Now, all these experiences are temporary – as experiences go. They will not stay, as enlightenment would. Still one may ask oneself: if life is that honeycombed with non-dual experiences, why is enlightenment actually that difficult to attain? Here I would like to briefly define what distinguishes the phenomenon ‚enlightenment’ from all these experiences. Enlightenment is not merely a prolonged experience of non-duality. Enlightenment consists of recognising non-duality for what it is: the true Self. Only with this knowledge does non-duality cease to be a passing state but turns out to be what I truly am: the same as that which everything else truly is.

Enlightenment is difficult to attain, because many continually search for this prolonged experience, which per se cannot exist. Why do they look for it anyway? Because they lack the knowledge that what they are seeking is not a new experience but that which, in fact, is already the case. We just need to stop constantly overlooking it.

 

So it’s all about finding ways to go beyond our habitual interpretation of reality. If you understood the last two essays fully and can relate to the suggested exercises (reflections, meditations, experiments), your belief in separation and duality will start to weaken. Not only the reports of the enlightened, including the Vedanta scriptures, not only logic, but even our own sensuous experience gives us every reason to doubt the idea that we are in a dual reality.

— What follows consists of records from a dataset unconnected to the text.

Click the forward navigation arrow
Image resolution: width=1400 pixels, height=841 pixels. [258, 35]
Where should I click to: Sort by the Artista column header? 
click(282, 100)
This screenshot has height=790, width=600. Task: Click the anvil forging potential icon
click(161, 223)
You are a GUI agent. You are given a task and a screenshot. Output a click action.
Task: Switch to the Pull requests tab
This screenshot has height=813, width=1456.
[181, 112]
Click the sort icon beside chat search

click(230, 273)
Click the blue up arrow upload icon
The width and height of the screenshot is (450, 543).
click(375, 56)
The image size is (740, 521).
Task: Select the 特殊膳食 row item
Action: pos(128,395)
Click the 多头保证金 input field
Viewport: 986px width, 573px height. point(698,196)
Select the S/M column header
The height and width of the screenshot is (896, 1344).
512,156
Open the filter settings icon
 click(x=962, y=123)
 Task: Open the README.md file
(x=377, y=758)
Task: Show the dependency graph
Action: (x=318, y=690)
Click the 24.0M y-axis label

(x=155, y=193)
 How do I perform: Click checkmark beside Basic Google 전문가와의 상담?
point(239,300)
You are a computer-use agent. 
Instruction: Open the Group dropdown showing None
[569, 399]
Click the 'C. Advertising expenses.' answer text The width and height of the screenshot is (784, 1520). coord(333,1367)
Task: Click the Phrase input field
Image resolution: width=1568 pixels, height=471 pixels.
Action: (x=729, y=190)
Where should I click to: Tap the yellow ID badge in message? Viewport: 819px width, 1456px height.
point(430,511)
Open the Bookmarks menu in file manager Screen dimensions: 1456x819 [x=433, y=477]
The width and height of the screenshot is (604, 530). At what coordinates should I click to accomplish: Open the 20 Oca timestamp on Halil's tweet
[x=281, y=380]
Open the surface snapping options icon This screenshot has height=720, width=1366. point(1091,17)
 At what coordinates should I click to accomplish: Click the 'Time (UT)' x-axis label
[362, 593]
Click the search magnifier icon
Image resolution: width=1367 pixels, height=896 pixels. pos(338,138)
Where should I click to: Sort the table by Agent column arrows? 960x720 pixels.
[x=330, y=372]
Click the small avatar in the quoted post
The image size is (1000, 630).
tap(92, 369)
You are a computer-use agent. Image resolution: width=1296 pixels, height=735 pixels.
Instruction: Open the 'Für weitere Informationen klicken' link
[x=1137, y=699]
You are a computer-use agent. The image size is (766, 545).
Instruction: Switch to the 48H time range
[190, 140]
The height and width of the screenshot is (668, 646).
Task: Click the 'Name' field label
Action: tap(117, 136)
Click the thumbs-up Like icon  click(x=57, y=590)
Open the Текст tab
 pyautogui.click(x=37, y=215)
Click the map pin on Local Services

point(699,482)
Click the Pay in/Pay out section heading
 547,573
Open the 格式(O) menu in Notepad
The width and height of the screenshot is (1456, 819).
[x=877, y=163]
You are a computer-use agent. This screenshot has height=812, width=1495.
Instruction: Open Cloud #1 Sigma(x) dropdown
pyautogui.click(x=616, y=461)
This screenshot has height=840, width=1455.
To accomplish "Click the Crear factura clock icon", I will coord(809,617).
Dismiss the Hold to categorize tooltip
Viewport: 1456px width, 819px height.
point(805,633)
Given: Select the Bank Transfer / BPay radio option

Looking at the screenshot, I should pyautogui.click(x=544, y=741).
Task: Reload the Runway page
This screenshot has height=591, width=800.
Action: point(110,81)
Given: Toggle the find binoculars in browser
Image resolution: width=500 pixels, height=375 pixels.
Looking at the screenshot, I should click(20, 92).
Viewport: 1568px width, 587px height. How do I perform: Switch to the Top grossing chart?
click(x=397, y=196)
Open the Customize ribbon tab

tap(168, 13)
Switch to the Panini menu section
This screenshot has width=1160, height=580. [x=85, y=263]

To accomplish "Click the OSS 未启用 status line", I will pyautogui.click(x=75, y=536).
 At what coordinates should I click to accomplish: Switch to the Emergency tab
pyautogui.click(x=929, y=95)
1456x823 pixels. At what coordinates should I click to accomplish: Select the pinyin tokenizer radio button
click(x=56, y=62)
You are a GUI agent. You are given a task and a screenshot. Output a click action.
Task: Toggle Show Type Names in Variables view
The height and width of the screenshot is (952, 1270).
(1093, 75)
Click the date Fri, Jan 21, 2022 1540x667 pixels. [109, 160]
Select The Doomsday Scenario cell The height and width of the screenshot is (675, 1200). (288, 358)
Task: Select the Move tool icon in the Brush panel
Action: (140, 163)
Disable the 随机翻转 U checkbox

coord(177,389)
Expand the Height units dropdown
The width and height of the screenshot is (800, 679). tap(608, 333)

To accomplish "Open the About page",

All the essays that have been published this year are aimed at least at questioning the framework of our usual perception, if not at blowing it up completely. This is necessary, however, by itself it not enough to recognise one’s own true nature. Each seeker is different, but all seekers need a certain emotional maturity that enables them to face the inevitable changes of life with calm and composure. Moreover, all seekers need the information that there is something called enlightenment, what is it all about, what helps to attain it and what does not help. In many former essays I have written about all of this (and will go on doing it).

Also, all seekers need the opportunity to clear doubts and questions that come up in their minds with a competent guide. The reflections and experiments mentioned earlier can help with it but without the help of someone who knows ‚the area‘ well, the seeker will most probably get lost.

 

Only if there is not a single doubt left clouding the knowledge of the seeker, who now actually cannot be called a seeker any more, only then he/she can walk on alone. Habitual identifications will still appear from time to time – which he, nevertheless, without any outside help can recognize as such and leave behind.

The experience of reality is the same, whether you are starting out your spiritual journey or have reached its end. But the enlightened or Self-realized one knows without a doubt that his/her generally dual perception of reality is based on non-dual reality itself. This again means that he/she knows that all concepts of separation are based on wrong interpretation, i.e. that the manifold phenomenal world consists of the same ‘non-material substance’ as he/she does.

This non-material-substance is existence-consciousness-limitlessness – in Sanskrit Sat-Chit-Ananta.